(Data listing)
*-*-*

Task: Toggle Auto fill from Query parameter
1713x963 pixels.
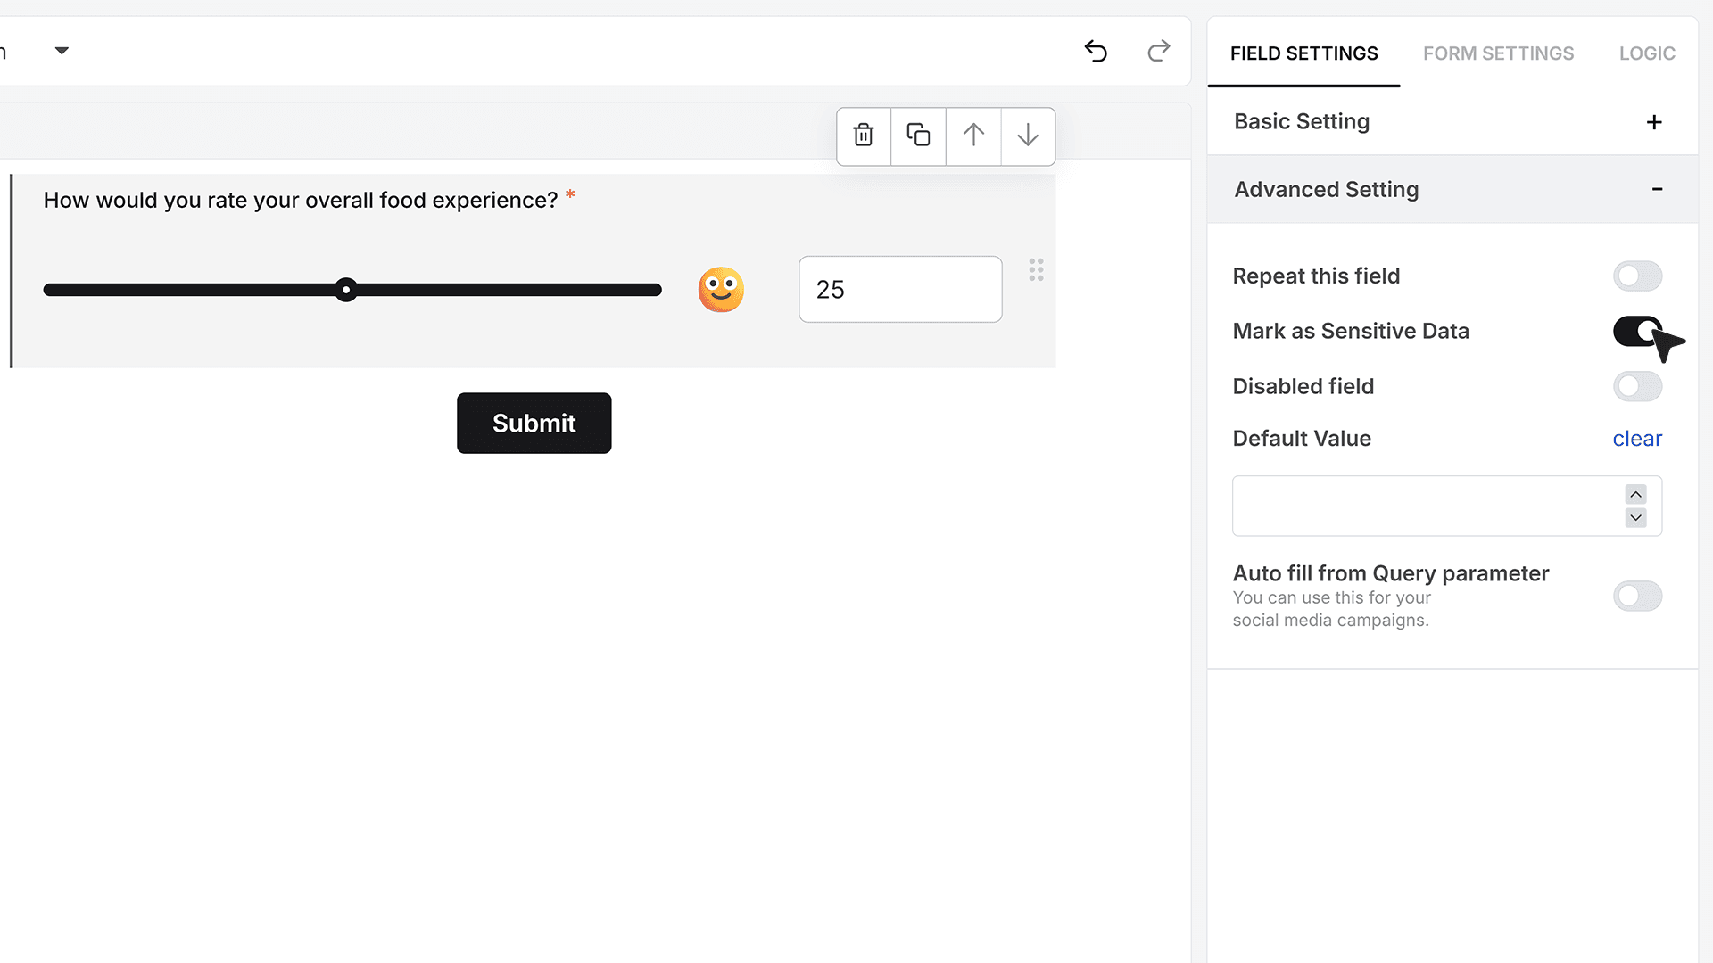Action: pos(1637,597)
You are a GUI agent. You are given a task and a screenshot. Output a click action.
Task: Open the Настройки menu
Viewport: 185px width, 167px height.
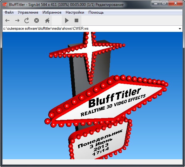click(75, 12)
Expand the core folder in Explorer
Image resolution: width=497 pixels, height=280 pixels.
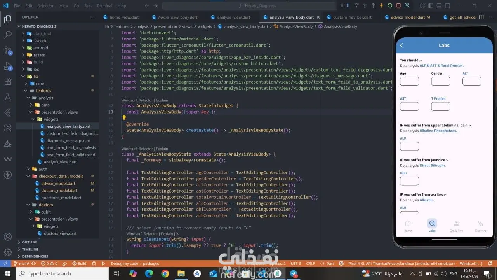(x=40, y=84)
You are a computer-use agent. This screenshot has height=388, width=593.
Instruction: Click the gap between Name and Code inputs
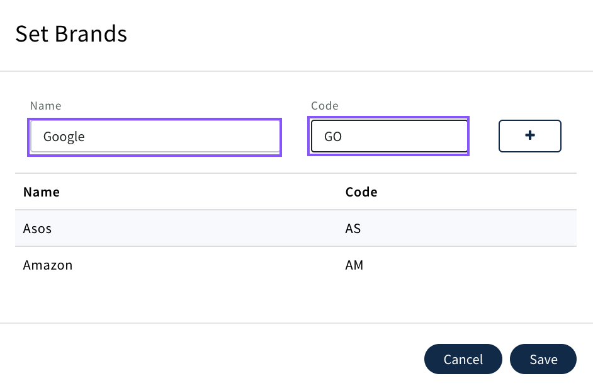295,136
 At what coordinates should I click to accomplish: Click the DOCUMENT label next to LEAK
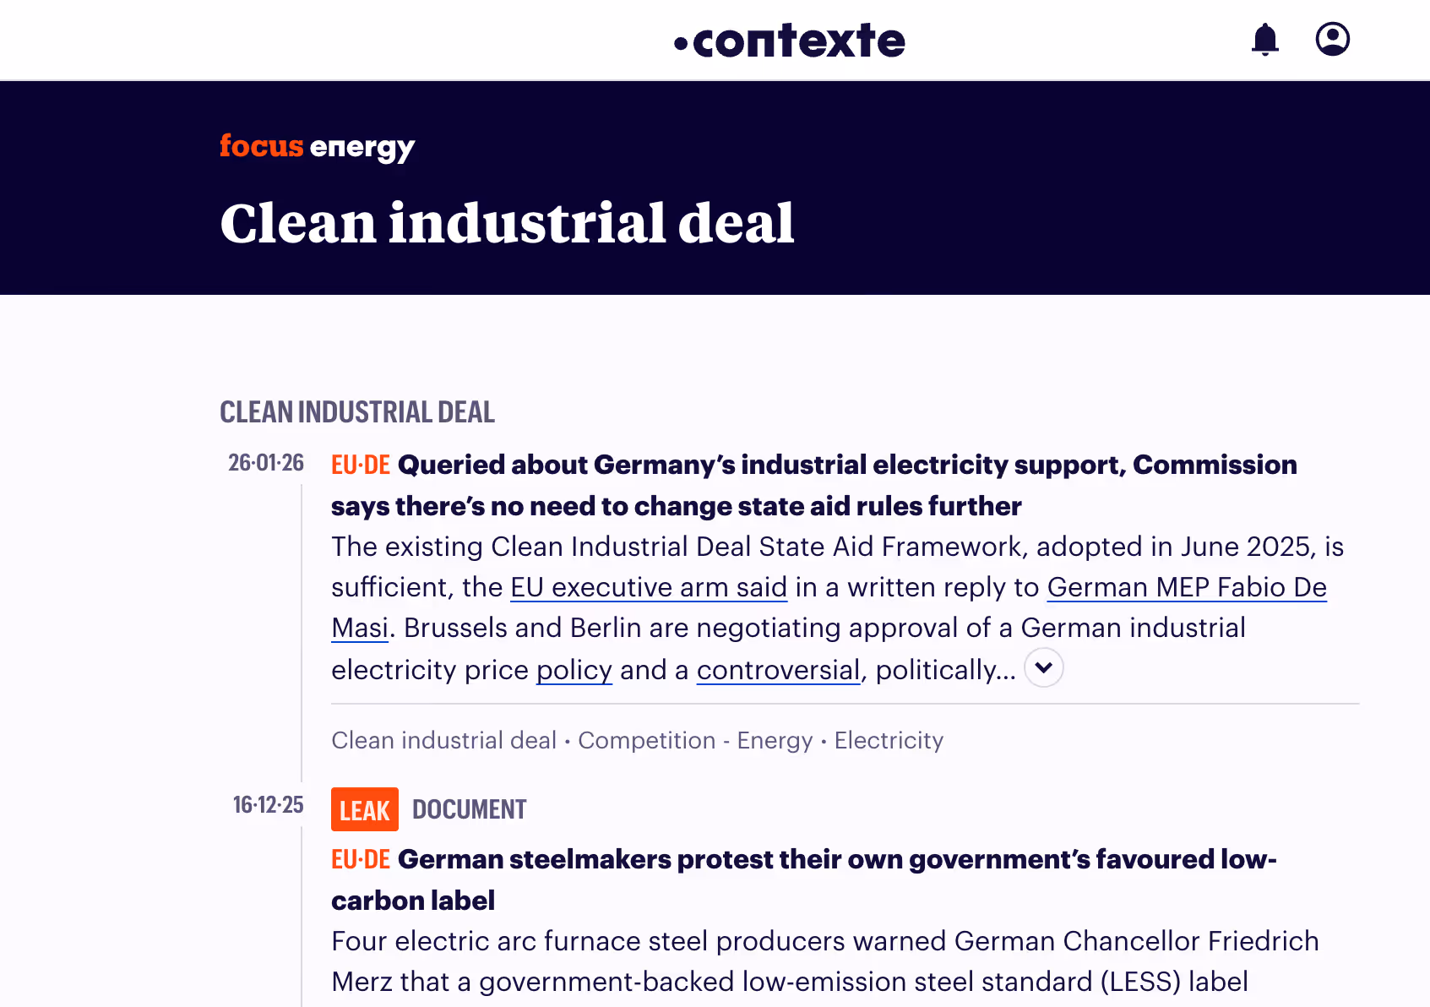coord(469,808)
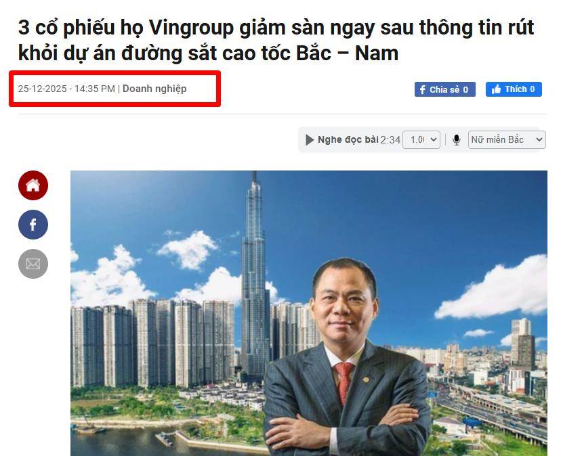Open the Doanh nghiệp category link
Viewport: 561px width, 456px height.
click(154, 89)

*-*-*

Exercise instructions:
Reproduce every line of the material above word for word, leaving out the pictures.

Answer for the task:
Task: Toggle Auto fill from Query parameter
1713x963 pixels.
Action: pos(1637,597)
You are a GUI agent. You are given a task and a screenshot. Output a click action.
Task: Open the Настройки menu
Viewport: 185px width, 167px height.
click(75, 12)
Expand the core folder in Explorer
Image resolution: width=497 pixels, height=280 pixels.
(x=40, y=84)
You are a computer-use agent. This screenshot has height=388, width=593.
Instruction: Click the gap between Name and Code inputs
295,136
 At what coordinates should I click to accomplish: Click the DOCUMENT label next to LEAK
coord(469,808)
Open the Doanh nghiệp category link
Viewport: 561px width, 456px height.
click(154, 89)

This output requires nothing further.